_Source text_
The Development of Medicine in a Catalogue of Historic Books

Complete Record - Heirs of Hippocrates No. 59

RHAZES [ABU BAKR MUHAMMAD IBN ZAKARIYA, AL-RAZI] (865-925) Opera parva. [Impressa per Gilbertum de Villiers, impensis Johannis de Ferrariis, alias de Jolitis, ac Vincentii de Prothonariis 1511] [8] cclxxxiv ll. 15.5 cm.

Rhazes (commonly so called from his birthplace in Persia) was one of the great Persian physicians in this period when Arabian medicine was flourishing and when independent thought, especially as to therapeutics, was leading away from fixed dogma and Galenic rules. Rhazes had a thorough liberal education before deciding, at the age of thirty, to devote himself to medicine. He studied medicine at Baghdad, where he later gained fame as director of the hospital, teacher, and court physician. He was a pure Hippocratist, yet his inquiring mind and his writings covered the fields of medicine, philosophy, religion, mathematics, and astronomy. Of his more than two hundred writings, however, the majority have been lost. Of his medical writings, the most important are his Kitab al-hawi, an immense collection of excerpts and notes from classical physicians and from his own practice, which might have served as an encyclopedia of medicine had it been organized and completed; and Almansor (see No. 61). His most important individual work is his vivid description of smallpox, clearly distinguishing it from measles, with which it had earlier been confused. The present work is an anthology of various of Rhazes' shorter writings on medicine and surgery and includes parts of the Almansor and Aphorisms. Although apparently complete, it lacks the final two works listed in the lengthy subtitle which serves as a table of contents.

_Dataset extract_
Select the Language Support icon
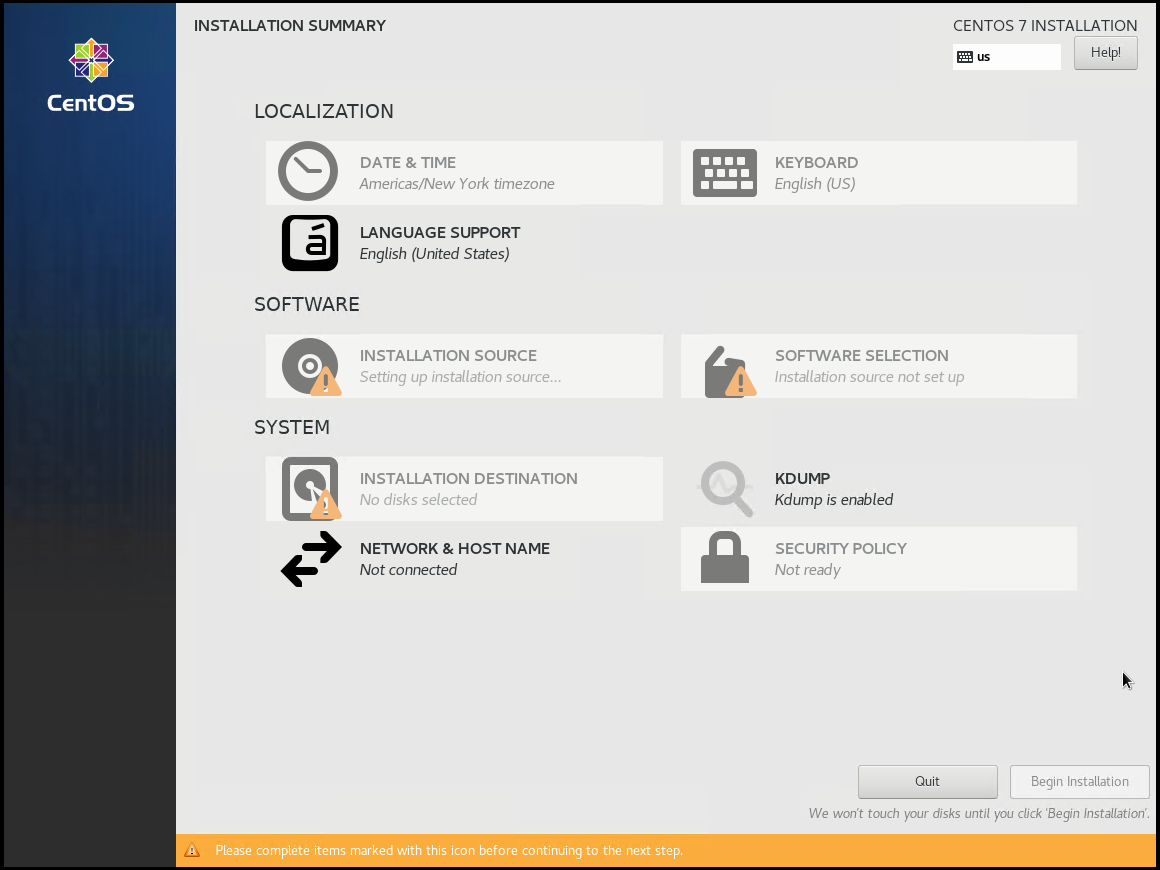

_Task statement_
Reproduce everything in the catalogue entry from "Complete Record - Heirs" down to "ll. 15.5 cm.", swapping "Opera parva" for "Opera minora". The material above comes from a separate source and is unrelated to the catalogue entry.

_Output for this task_
Complete Record - Heirs of Hippocrates No. 59

RHAZES [ABU BAKR MUHAMMAD IBN ZAKARIYA, AL-RAZI] (865-925) Opera minora. [Impressa per Gilbertum de Villiers, impensis Johannis de Ferrariis, alias de Jolitis, ac Vincentii de Prothonariis 1511] [8] cclxxxiv ll. 15.5 cm.